-- GIVEN TEXT start --

# Techno R



## ladiesman8527 (Jul 16, 2004)

i been searchin for a spoiler for my 1995 240sx....i love the nismo spoiler on the Nismo 270r....i've seen it in a lot of places but only in carbon fiber and i want fiberglass...i know theres a lot of replicas out there....i know the Techno R body kit is the same as the Nismo body kit on the Nismo 270r and i was wondering if the ViS Techno R Rear Spoiler is the same as the Nismo rear spoiler on the Nismo 270r. i cant find a picture of it anywhere.


----------



## AlexAtMyNismo (Apr 16, 2004)

Carbon Fiber Version of the 270R wing 

As far as the Techno R wing, i don't believe that VIS has it listed on their site anymore, but they might still mke it. 
Techno R section for VIS Racing 

-Alex B.


----------



## ladiesman8527 (Jul 16, 2004)

they have it listed under spoilers here.... http://www.visracing.com/catalog/pr...d=516&osCsid=75b5890baaf1b9391eee5b5ceeff631a

i just wanted to know what it looks like since they dont supply a picture of it....im pretty sold now on the silvia k wing anyway


----------



## AlexAtMyNismo (Apr 16, 2004)

I have always loved the Bomex "Whale-Tail" wing..... looks sweet if you have the right setup.... or even the GP-Sports lip-style wing....










-Alex B.


----------



## asleepz (Feb 24, 2004)

That's a hot 240 right there. Lots of camber in the front


----------



## S14.5SilviaForMe (Mar 6, 2003)

That's the ViS Techno R rear.


----------

-- GIVEN TEXT end --
-- SUPPLIED DATA start --

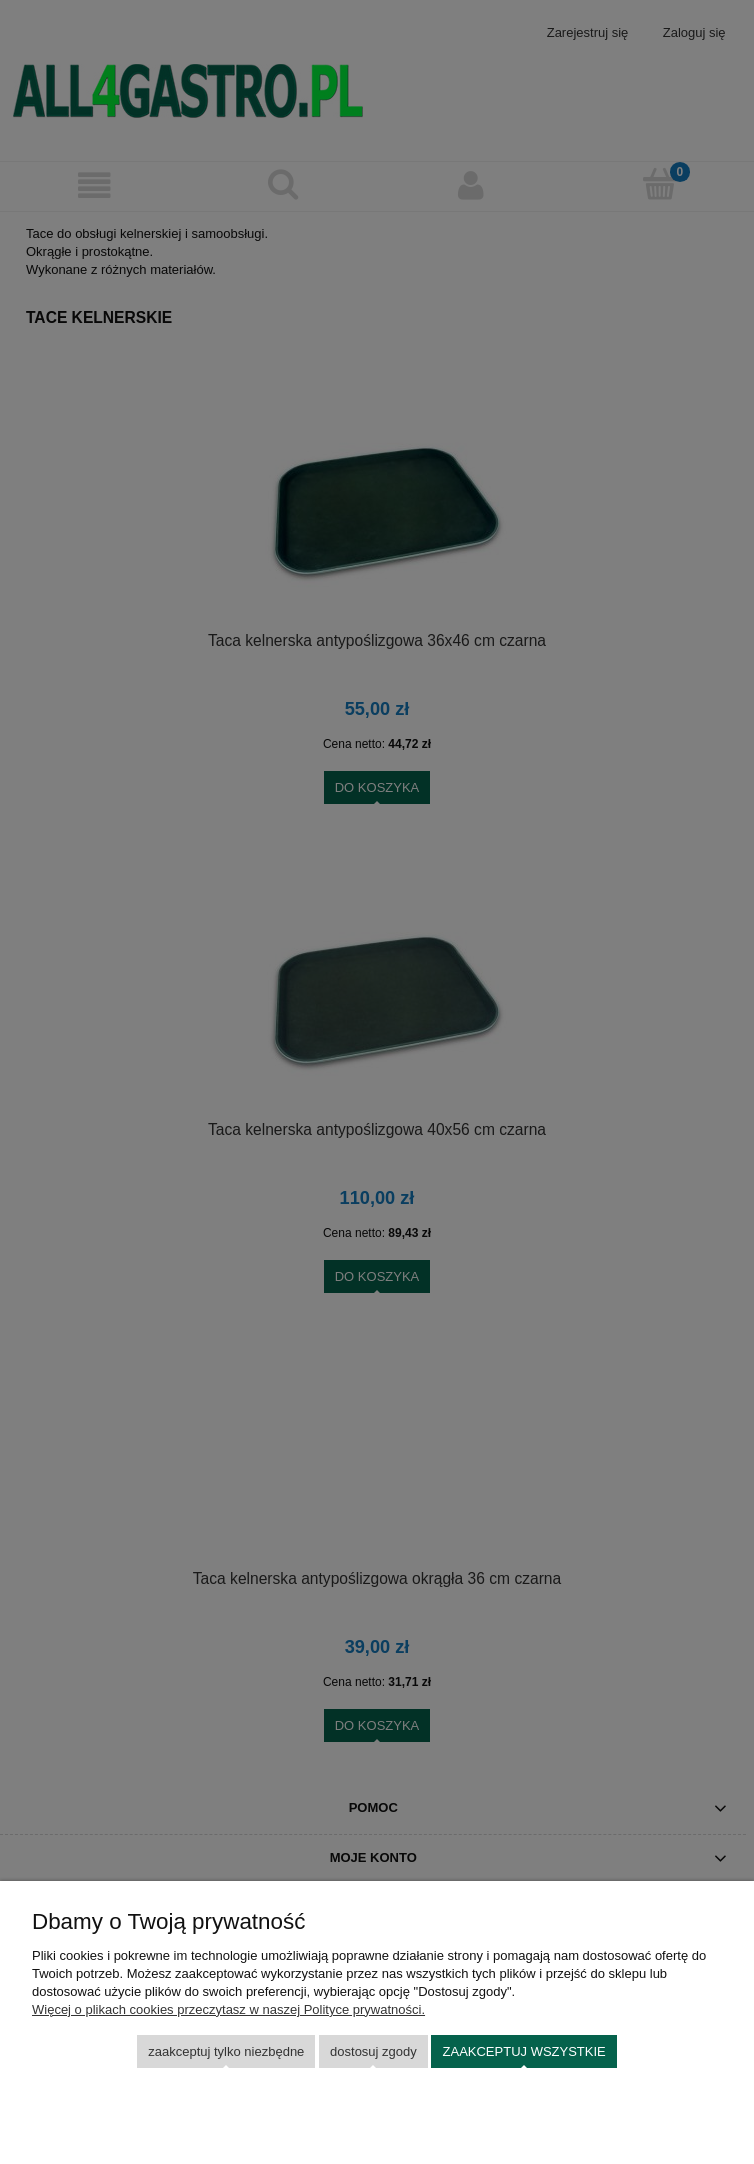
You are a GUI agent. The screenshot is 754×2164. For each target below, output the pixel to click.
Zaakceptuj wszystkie (524, 2051)
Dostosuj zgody (373, 2051)
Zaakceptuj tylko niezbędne (226, 2051)
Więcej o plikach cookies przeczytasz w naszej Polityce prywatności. (228, 2009)
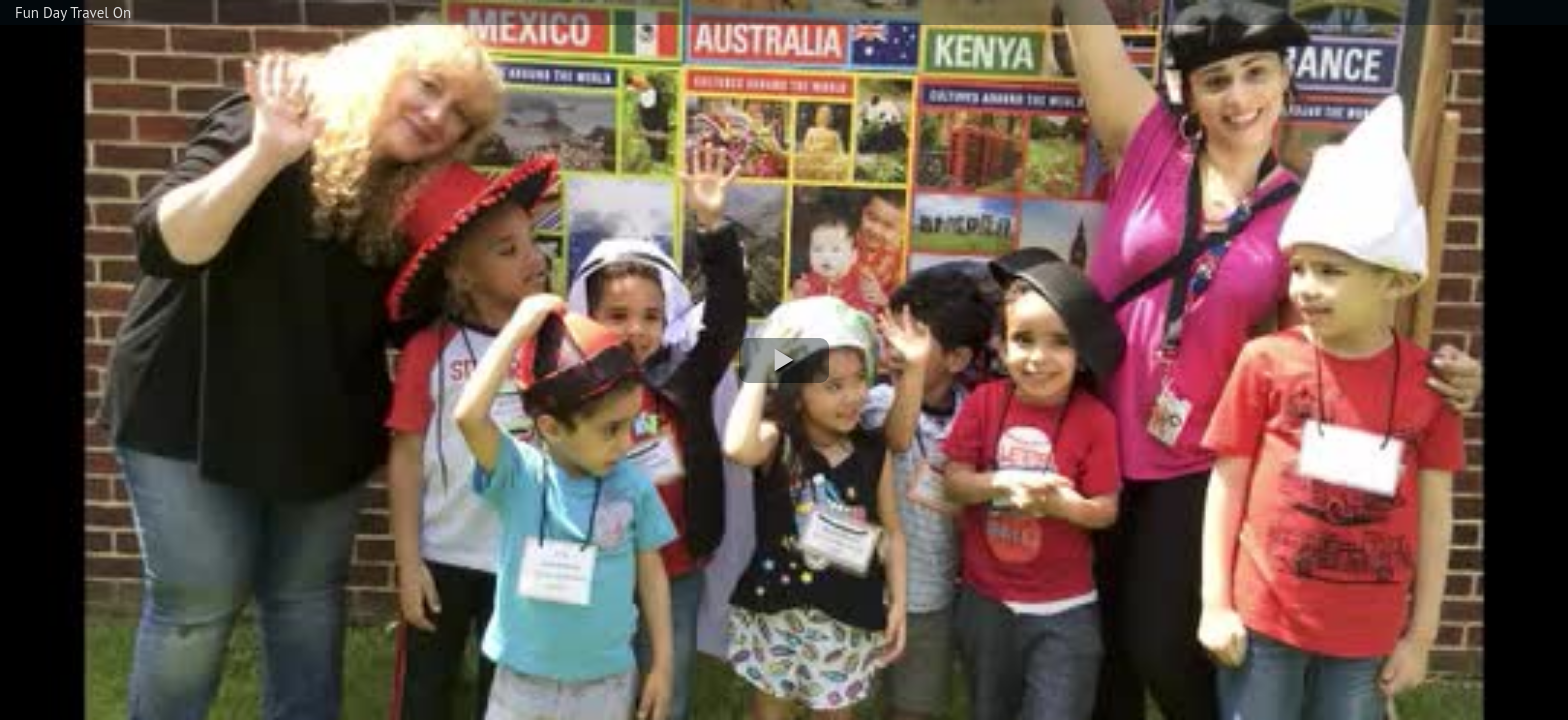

-- SUPPLIED DATA end --

▶ **PROBLEMS**:
(a) In the spoiler thread, what material does the first poster want the spoiler made of?
(b) Summarize the spoiler thread in two sentences.

▶ **TASK-BY-TASK OUTPUTS**:
(a) Fiberglass.

(b) A poster searching for a spoiler for a 1995 240sx asks whether the ViS Techno R rear spoiler is the same as the Nismo spoiler on the Nismo 270r, because no picture of it can be found and the Nismo one is seen only in carbon fiber. Replies note that VIS may no longer list the Techno R wing and suggest the Bomex "Whale-Tail" and GP-Sports lip-style wings, while the original poster says they are now pretty sold on the Silvia K wing, and a later reply says, "That's the ViS Techno R rear."